577

Case No. 13,705.

23FED.CAS.—37

SWOPE v. SAINE.

[1 Dill. 416.]1

Circuit Court, D. Kansas.

1871.

TAXATION—TAX DEEDS—LIMITATION OF ACTIONS.

Where the county clerk assigned without authority of law, a tax sale certificate, and the tax deed was made to the assignee, the same is void on its face, and under the decisions of the supreme court of Kansas, will not support the two years limitation statute applicable to suits to recover lands sold for taxes, no possession having been taken under the deed.

[Cited in brief in Hannibal & St. J. R. Co. v. Clark, 68 Mo. 372.]

Ejectment. The plaintiff showed title in himself by regular conveyances from the patentee. The defendant relied on, a tax deed dated January 14, 1865; recorded January 16, 1865 (which was more than two years before suit was brought), reciting a sale for taxes made at an adjourned sale, January 8, 1862, for the taxes of 1860, and upon the two year limitation statute, which is as follows: “Any suit * * * for the recovery of lands sold for taxes, except, &c., shall be commenced within two years from the time of recording the tax deed, and not thereafter.” Comp. Laws 1862, § 11. The tax deed recited that the property was sold at an adjourned sale on January 8, 1862, and was bid in by the county treasurer and certificate assigned in June, 1804, by the county clerk; and the tax deed was made to the assignee. The defendant offered the tax deed in evidence, and the plaintiff objected, for that it was void on its face, because (1) there was no authority to sell at any time except on the 1st day of January, 1862, or on the first Tuesday in May of that year, while here the sale was made on the 8th day of January; (2) the county clerk had no authority in June, 1864, to assign certificates of sales made in 1862.

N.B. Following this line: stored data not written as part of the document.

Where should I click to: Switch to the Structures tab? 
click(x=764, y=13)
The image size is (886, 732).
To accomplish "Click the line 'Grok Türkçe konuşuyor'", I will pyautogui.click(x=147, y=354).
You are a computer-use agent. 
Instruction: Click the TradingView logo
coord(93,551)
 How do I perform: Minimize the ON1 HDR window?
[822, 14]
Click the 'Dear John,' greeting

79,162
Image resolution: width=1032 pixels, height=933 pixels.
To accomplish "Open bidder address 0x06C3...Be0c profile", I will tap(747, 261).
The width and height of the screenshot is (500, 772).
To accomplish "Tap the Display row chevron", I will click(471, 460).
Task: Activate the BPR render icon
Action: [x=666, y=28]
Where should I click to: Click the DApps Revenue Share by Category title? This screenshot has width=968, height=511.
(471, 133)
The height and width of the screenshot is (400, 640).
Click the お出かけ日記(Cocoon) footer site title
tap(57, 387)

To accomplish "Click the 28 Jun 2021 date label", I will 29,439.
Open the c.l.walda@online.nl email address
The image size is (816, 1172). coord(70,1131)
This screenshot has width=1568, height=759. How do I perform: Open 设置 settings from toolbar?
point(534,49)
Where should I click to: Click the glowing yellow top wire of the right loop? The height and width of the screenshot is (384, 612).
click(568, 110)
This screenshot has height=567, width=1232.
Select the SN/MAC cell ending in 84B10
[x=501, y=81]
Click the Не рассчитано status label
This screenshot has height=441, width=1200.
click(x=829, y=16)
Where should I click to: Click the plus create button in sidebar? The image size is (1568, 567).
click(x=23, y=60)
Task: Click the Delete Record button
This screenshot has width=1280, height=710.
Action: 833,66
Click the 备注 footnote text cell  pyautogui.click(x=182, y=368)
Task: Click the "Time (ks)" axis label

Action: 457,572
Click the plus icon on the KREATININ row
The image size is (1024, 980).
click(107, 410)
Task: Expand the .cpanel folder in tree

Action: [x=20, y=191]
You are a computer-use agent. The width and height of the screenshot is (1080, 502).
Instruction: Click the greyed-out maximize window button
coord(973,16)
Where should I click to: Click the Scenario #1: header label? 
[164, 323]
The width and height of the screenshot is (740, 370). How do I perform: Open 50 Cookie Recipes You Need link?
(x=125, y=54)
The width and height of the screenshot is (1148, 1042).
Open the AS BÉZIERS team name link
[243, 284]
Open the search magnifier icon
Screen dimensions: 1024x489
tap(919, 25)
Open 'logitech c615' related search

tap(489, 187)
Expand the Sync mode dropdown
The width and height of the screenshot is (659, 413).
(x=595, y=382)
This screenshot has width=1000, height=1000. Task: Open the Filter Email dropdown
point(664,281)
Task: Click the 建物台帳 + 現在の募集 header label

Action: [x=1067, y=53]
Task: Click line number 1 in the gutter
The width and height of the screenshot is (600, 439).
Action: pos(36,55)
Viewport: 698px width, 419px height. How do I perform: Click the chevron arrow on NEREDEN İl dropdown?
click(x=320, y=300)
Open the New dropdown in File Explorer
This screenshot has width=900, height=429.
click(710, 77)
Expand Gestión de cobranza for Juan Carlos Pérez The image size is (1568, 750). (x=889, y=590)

Martin, Burns & Case, for plaintiff.

Mr. Merrill, for defendant.

Before MILLER, Circuit Justice, and DILLON, Circuit Judge.

PER CURIAM. The court is inclined against the first objection to the deed, and to hold that the effect of the act of 1861 (Laws 1861, p. 286) was to authorize sales to be made on the 1st day of January, 1862, and on ensuing days by adjournments duly made.

But without deciding this question, the court holds that under the act of March 1, 1864 (Laws 1864, p. 70, §§ 9, 12), the county clerk had no right in June, 1864, to assign the tax certificate of a sale made in 1862, that the assignment was null, and the tax deed made to the assignee was void on its face, and under the decision of the supreme court of Kansas (which this court is bound to follow), it “is insufficient to set the statute of limitations in operation, so as to bar an action for the recovery of the land, in two years.” Shoat v. Walker [6 Kan. 65] June term, 1870.

There was no evidence of any actual possession taken, or held, under the tax deed. The tax deed was excluded, and the plaintiff had judgment. Judgment for the plaintiff.

1 [Reported by Hon. John F. Dillon, Circuit Judge, and here reprinted by permission.]